Myth: Some U.S. nuclear plants do not meet NRC fire protection safety standards.
Fact: All 104 U.S. nuclear energy facilities comply with U.S. Nuclear Regulatory Commission fire protection standards under Appendix R or a specific license condition of the NRC’s codified fire protection regulation, or the National Fire Protection Association fire protection standard (NFPA 805) that was approved by the NRC in 2004. NRC resident inspectors perform quarterly and annual inspections at every facility. Every three years, NRC engineers perform a comprehensive review of the physical aspects of fire protection program implementation, and all of the underlying analysis of fire protection requirements. If any deficiencies are identified at any time, licensees must respond as directed by the NRC. NEI’s Myths & Facts: Fire Protection details the fire protection program.

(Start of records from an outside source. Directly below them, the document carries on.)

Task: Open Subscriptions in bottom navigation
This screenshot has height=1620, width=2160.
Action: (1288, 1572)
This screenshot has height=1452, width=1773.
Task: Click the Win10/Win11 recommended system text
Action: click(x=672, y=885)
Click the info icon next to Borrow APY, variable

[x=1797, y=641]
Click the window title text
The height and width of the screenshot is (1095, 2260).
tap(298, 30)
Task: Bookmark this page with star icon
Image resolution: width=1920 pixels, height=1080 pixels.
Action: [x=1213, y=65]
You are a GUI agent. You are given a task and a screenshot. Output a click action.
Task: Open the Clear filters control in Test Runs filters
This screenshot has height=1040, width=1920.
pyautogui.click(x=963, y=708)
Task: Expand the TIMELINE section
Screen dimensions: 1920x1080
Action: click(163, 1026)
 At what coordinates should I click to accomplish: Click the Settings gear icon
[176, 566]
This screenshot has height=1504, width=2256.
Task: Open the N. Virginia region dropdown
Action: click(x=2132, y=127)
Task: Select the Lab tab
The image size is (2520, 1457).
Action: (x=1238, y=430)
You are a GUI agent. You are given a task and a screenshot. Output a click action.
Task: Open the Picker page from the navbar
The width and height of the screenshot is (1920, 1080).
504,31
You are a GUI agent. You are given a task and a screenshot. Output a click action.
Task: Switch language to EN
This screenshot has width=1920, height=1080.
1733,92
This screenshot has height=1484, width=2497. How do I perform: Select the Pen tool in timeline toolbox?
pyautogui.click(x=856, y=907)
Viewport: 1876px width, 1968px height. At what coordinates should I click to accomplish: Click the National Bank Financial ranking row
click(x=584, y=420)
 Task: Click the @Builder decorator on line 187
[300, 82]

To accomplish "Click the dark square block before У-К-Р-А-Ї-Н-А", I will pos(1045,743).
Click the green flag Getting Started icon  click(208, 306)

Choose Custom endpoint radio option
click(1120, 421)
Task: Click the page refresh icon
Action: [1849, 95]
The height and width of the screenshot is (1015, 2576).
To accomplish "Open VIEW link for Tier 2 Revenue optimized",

Note: In a half-century of commercial nuclear energy plant operations, only one fire in 1975, at Unit 1 of the Browns Ferry nuclear plant in Alabama, affected plant safety systems. The worst fire ever at a U.S. nuclear power plant injured no one, released no radiation to the environment, and resulted in fundamental improvements in fire protection measures and regulatory requirements being instituted at all U.S. nuclear power plants.